§ **Instructions for the task**
Print, exactly as they appear, only the lines from the line that contains "Where should I click to: Turn" through the end of the listing.

⁂

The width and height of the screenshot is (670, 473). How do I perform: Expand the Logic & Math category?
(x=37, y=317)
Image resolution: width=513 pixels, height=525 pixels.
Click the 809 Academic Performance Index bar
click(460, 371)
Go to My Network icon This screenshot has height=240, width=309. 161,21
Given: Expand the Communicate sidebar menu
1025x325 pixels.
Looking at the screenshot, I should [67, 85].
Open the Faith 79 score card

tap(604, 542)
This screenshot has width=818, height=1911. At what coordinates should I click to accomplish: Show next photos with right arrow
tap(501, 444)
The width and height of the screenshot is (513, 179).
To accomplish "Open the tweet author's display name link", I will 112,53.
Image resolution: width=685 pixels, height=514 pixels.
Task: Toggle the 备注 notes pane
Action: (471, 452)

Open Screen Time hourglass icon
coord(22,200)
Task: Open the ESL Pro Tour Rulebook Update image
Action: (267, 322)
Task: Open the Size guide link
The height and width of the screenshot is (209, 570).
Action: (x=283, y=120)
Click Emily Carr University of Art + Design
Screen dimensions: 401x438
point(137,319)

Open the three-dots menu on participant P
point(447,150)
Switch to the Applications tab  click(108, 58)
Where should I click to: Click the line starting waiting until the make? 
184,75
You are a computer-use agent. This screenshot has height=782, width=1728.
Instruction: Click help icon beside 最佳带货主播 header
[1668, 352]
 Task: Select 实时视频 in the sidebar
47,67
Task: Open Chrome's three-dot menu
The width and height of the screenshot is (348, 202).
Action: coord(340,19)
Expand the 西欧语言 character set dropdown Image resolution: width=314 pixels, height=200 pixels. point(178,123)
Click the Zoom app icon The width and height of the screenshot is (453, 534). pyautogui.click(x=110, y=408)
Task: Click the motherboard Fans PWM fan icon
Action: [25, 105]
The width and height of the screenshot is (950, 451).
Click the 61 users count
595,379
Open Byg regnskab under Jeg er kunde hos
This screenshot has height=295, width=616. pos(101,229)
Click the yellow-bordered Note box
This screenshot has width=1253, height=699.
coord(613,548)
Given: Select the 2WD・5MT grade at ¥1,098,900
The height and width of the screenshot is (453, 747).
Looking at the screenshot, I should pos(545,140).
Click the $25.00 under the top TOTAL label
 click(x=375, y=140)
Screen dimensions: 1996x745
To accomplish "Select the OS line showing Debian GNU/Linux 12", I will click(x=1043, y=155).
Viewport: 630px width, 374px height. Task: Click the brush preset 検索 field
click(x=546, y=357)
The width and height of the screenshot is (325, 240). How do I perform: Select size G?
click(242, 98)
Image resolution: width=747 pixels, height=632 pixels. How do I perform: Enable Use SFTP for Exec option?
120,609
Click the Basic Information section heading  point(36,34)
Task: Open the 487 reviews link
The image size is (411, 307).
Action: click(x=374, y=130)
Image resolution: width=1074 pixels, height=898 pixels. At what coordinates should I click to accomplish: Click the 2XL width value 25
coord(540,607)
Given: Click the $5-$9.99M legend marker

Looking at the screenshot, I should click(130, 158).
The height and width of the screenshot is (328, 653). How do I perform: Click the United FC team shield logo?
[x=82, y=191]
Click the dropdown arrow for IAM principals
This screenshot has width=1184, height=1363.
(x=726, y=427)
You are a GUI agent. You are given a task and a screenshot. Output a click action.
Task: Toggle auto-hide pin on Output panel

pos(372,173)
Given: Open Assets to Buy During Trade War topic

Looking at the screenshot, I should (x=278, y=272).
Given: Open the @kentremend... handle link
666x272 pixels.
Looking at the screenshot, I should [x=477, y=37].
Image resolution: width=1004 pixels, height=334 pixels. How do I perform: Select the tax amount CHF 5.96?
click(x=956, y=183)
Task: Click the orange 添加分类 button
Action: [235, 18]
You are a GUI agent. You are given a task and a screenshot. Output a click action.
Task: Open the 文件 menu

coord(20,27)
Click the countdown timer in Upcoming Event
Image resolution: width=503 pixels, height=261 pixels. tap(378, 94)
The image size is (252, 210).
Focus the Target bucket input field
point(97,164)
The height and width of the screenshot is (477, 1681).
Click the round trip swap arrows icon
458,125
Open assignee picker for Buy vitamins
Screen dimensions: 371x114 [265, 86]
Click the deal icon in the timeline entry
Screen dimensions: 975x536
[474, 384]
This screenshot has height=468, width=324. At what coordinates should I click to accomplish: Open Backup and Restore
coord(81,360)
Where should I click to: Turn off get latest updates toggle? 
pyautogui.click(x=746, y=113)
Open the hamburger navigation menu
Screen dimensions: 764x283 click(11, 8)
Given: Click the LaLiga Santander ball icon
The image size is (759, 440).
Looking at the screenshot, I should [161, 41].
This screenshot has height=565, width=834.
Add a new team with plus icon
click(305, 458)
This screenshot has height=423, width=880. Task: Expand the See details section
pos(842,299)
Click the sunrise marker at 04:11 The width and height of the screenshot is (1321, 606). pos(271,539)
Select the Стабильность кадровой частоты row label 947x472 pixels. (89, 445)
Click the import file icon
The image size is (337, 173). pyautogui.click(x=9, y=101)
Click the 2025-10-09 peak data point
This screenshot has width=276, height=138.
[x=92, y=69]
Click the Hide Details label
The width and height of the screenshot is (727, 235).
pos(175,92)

⁂

§ **Result for this task**
Where should I click to: Turn off get latest updates toggle? 
pyautogui.click(x=746, y=113)
Open the hamburger navigation menu
Screen dimensions: 764x283 click(11, 8)
Given: Click the LaLiga Santander ball icon
The image size is (759, 440).
Looking at the screenshot, I should [161, 41].
This screenshot has height=565, width=834.
Add a new team with plus icon
click(305, 458)
This screenshot has height=423, width=880. Task: Expand the See details section
pos(842,299)
Click the sunrise marker at 04:11 The width and height of the screenshot is (1321, 606). pos(271,539)
Select the Стабильность кадровой частоты row label 947x472 pixels. (89, 445)
Click the import file icon
The image size is (337, 173). pyautogui.click(x=9, y=101)
Click the 2025-10-09 peak data point
This screenshot has width=276, height=138.
[x=92, y=69]
Click the Hide Details label
The width and height of the screenshot is (727, 235).
pos(175,92)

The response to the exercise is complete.